Maybe you can clear up a few terms I keep hearing, but keep ignoring
cos I don't full understand!

Base / Collector / Emitter - I don't completely understand.. Is the
collector always +ve and the emitter grounded/-ve?

The base, collector and emitter (B, C, E) are the three terminals of a
bipolar transistor. The base and collector are positive with respect to the
emitter of an NPN transistor. The reverse is true of a PNP transistor.

The emitter of an NPN transistor is not always connected to ground.

Sink / Drain - These seem to be used in describing which way things
are connected... Used in the datasheets quite a bit too, such as
"input/open drain output"

Gate, drain and source are the terminals of a field effect transistor. They
are in, a limited sense, equivalent to base, collector and emitter.

A "current sink" is something into which current flows; a "current source"
is something out of which current flows. An output "sinks" current when it
pulls low; and "sources" current when it pulls high.
────────
WRITTEN EXERCISE A
Copy the listing from the line containing "This screenshot has height=861, width=1400." through its last line, including both.
The transistor discussion and the listing are unrelated material.
────────
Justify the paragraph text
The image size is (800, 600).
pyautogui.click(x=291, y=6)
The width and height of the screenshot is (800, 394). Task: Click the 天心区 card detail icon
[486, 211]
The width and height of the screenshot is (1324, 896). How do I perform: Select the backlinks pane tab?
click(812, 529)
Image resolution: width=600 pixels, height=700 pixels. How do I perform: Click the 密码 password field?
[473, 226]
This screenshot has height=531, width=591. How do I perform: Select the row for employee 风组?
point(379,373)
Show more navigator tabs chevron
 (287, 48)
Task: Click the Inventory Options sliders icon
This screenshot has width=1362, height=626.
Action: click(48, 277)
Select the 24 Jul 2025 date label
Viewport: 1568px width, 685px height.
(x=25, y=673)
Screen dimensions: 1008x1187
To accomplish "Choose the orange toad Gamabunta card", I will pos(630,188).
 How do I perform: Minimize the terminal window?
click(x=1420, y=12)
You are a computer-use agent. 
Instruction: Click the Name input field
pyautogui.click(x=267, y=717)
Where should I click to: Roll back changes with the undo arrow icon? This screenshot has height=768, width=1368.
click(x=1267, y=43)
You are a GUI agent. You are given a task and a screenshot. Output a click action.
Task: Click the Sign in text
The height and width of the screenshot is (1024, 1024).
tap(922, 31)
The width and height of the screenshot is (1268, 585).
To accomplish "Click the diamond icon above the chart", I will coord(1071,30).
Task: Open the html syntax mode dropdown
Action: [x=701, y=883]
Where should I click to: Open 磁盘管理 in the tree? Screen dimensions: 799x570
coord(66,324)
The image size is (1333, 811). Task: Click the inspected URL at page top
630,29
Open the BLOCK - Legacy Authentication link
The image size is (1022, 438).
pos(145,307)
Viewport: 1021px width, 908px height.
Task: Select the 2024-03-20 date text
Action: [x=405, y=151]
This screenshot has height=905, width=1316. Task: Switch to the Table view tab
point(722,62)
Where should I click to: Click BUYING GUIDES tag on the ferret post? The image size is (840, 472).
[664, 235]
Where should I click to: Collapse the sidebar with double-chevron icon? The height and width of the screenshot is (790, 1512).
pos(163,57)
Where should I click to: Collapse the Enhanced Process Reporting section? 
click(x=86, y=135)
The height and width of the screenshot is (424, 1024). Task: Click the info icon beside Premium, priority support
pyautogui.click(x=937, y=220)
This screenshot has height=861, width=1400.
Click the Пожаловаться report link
────────
WRITTEN EXERCISE B
Repeat the transistor discussion word for word from "Base / Collector" to "a PNP transistor.".

EXPECTED OUTPUT A
This screenshot has height=861, width=1400.
Click the Пожаловаться report link

EXPECTED OUTPUT B
Base / Collector / Emitter - I don't completely understand.. Is the
collector always +ve and the emitter grounded/-ve?

The base, collector and emitter (B, C, E) are the three terminals of a
bipolar transistor. The base and collector are positive with respect to the
emitter of an NPN transistor. The reverse is true of a PNP transistor.